Obviously, we don't much care what Seattle is doing, but that report reminded me of two things I saw in the Mesa school district.
a. A good friend of mine who I honestly thought was one of the lousiest organizers, poorest workers, and worst choices for an admin job I had ever seen, and who could never have gotten an admin position in Mesa, interviewed and got an admin job in another district, where he bombed out and was soon gone.
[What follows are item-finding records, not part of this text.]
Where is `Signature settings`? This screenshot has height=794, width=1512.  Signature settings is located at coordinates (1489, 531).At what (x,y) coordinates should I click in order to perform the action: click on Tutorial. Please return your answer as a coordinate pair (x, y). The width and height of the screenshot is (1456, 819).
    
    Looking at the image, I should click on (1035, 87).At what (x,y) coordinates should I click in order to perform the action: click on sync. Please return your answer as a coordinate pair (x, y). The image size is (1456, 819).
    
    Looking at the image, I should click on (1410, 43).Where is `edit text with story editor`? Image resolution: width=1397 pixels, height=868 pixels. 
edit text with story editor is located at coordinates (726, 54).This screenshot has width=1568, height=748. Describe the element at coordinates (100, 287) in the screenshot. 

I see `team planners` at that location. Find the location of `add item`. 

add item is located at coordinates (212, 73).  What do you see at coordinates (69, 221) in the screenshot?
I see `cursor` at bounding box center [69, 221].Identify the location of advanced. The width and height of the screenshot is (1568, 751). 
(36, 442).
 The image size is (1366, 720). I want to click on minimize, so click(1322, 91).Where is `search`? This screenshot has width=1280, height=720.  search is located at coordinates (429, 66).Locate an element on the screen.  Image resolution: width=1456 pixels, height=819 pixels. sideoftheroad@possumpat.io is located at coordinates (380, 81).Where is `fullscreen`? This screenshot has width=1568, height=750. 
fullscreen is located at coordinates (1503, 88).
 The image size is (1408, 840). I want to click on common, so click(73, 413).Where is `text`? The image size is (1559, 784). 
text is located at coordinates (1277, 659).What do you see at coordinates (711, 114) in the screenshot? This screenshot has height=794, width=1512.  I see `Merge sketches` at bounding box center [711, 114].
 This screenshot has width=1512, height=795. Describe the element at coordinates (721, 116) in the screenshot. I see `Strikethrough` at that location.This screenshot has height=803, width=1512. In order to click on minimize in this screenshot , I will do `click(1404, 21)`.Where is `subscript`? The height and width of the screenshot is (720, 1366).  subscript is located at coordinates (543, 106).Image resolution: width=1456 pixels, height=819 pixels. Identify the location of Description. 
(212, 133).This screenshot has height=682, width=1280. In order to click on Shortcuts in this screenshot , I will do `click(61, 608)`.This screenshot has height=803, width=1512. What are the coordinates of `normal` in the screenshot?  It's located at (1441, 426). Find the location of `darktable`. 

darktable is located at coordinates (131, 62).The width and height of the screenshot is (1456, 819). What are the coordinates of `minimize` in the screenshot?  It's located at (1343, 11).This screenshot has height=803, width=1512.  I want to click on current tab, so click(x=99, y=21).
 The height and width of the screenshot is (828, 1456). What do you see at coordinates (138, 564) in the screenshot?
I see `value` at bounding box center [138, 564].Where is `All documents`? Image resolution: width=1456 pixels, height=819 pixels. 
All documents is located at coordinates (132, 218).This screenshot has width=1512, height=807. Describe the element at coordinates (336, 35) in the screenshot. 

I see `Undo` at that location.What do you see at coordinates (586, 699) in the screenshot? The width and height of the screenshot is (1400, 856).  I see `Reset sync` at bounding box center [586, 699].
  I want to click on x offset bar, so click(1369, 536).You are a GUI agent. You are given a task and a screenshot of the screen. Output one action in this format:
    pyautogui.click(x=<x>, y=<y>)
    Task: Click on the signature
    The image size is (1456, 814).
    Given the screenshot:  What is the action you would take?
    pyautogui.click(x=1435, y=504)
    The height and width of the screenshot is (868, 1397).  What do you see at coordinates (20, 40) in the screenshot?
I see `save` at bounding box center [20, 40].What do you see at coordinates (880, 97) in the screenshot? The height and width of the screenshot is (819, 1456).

b. I happened to go to work for someone who had been hired from outside the district, and who the interviewers thought was going to be the best of the best. The person turned out to be the bust of the bust instead.
Really made me think!
As you read the questions below, please keep in mind that I had no plans to do anything except teach when I got my degrees, and even had to wriggle out of admin job offers, even one where there was an interview process but I was told beforehand that the job was mine. And when I finally left the classroom it was for a job where I actually worked, not for one where I flew a desk.
In other words, I have no personal axe to grind.
The Question Is....
Is hiring from the outside a wise practice in regard to the following thoughts?
How can someone from the outside know the area, the employees, the local concerns, the organization, the students, his or her fellow administrators, or his subordinates as well as a local employee?
Why would anyone take a job with an employer who hires from the outside? Wouldn't it convince anyone with any real admin or leadership ability to hire on elsewhere, somewhere where he had a future?
Is hiring from the outside fair to those who have dedicated their lives, their work, and their loyalty to the organization?
Is hiring from the outside good for morale?
Are employees who are passed over for an unproven stranger likely to give their best for an outsider who most likely arrives with alien ideas and approaches?
Is a professionally tailored resumé and the ability to interview more important than years of proven ability and dedicated work?
Would there not have to be a VERY good reason to NOT hire from within?
Do those who favor hiring from the outside ever ask why an outsider, if he or she is so good, was not selected for a higher level position in his or her home organization?
How much can you really learn about someone in a short, formally structured interview?
Last but not least: Is the practice of hiring from the outside one of the reasons at least one Payson public entity has so many problems, as well as a high turnover rate in its upper level positions?